The first step will always be to select the appropriate configuration and copying corresponding environment file into .env, e.g.,

cp .env_example_postgres_conda .env

The configuration is controlled by the two lines at the top of each file:

  ###
  COMPOSE_PROFILES=[/postgres]
  AIRFLOW_CONDA_ENV=[/conda_default]
  ###

Then users can edit the setting in the .env, which they most probably would want to do in a production environment.

Controlling Conda environments

Setting Conda environment used during workflow executions

For more details about managing Conda environments, please look here.

First, export the environment you need into a YAML file. Put your Conda environment file into project folder under the source tree. Then edit variable AIRFLOW_CONDA_ENV in the .env file:

# AIRFLOW_CONDA_ENV="conda_default"
AIRFLOW_CONDA_ENV="mycondaenv"

Alternatively, but less preferably, you can replace conda_default.yml.

Managing multiple Conda environments

If you have more than one YAML file in the project folder, your containers will be built with all of these environments. This will give you an option to switch between Conda environments without rebuilding the containers. The default environment will be the one, specified by AIRFLOW_CONDA_ENV environment variable.

You will be also able to select Conda environment inside a container when running command line tools (e.g., using cwl-runner) or batch executions. However, only one Conda Environment, specified by AIRFLOW_CONDA_ENV environment variable will be active inside Airflow. To change the environment you will need to shut down the webserver container, set the new value of AIRFLOW_CONDA_ENV and restart webserver without rebuilding it.

Configuring installation of third-party requirements

Python requirements

Python requirements should be placed in the requirements.txt file.

R libraries

We are using Conda as an execution environment for R scripts, therefore R requirements should be part of your Conda environment.

If any R packages have to be installed from GitHub, they should be listed in r-github-packages.txt These packages are installed directly from GitHub by install_conda script script. Make sure, that there is an end-of-line at the end of the file.

Configuring user projects

Beside installing third-party requirements, in many cases, you will want to install your own code inside the workflow execution environment. This deployment supports user code written in Python and R.

Python Projects

Python projects can be installed inside CWL-Airflow and hence can be used by workflows. The automatic configuration assumes that all Python projects must be placed in project folder under the source tree. It can be done either by using Git submodules utility, or, simply by copying the project content under projects folder. Each Python project must contain setup.py file. An included example, project/python_sample_project shows how it can be done.

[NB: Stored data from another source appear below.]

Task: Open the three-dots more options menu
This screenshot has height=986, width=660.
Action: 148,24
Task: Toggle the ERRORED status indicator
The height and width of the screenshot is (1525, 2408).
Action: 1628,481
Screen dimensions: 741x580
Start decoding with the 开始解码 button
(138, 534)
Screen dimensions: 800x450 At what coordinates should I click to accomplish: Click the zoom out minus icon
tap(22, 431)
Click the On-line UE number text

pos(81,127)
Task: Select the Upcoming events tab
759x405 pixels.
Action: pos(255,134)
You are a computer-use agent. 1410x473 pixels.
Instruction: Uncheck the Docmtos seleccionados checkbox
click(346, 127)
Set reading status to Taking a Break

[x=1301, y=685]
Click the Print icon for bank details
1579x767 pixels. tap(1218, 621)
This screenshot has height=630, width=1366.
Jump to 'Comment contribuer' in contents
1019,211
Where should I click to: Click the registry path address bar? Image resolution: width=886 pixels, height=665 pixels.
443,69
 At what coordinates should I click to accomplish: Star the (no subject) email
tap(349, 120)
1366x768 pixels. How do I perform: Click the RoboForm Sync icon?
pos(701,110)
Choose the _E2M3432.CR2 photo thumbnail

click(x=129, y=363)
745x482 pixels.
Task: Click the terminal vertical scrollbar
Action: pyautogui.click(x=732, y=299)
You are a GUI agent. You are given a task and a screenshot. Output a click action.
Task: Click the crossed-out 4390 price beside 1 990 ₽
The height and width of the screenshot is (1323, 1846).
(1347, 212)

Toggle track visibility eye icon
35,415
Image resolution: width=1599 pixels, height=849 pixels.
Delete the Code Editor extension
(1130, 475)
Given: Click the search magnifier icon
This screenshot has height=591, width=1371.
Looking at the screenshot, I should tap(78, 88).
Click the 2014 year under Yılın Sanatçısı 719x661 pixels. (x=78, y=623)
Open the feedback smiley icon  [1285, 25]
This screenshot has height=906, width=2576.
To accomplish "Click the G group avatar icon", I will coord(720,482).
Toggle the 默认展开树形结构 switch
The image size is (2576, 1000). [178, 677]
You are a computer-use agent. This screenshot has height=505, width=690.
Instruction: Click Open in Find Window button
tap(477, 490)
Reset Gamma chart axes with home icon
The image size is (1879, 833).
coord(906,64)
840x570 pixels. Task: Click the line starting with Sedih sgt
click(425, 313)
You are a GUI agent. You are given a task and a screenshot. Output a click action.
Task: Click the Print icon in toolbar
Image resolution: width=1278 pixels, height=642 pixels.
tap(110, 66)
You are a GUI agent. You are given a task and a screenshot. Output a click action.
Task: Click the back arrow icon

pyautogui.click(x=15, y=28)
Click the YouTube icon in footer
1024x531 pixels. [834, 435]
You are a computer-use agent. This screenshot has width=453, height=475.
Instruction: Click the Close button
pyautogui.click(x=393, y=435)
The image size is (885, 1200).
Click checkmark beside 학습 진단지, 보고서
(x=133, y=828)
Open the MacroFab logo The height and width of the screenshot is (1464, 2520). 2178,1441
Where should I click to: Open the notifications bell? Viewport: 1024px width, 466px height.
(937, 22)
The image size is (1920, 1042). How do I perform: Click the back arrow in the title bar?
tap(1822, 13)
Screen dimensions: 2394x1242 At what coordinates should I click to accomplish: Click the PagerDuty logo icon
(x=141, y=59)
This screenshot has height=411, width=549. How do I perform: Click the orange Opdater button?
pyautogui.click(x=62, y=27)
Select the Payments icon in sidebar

Please make sure that the argument

install_requires = [
    ...
]

of your setup.py file includes all required dependencies.

Enforcing order for installation of user Python Projects

If the projects depend on each other, then it is important to install the projects in the specific order. To enforce the order, create a file called projects.lst and place it in project folder. List a single subfolder of a python project on each line of this file. If there is no file projects.lst, then teh projects will be installed in an arbitrary order. See install_projects.sh for details.

R Projects

R scripts can be placed under project folder in the source tree. See included example, project/r_sample_project.

Configure Git submodules

This step is especially important if you are working inside environment with limited Internet capabilities. It works around the problem that docker containers running CWL and Airflow might have no access to the Internet.

Most probably, you need to install your projects inside the CWL-Airflow environment. These projects can be installed using Git submodules functionality.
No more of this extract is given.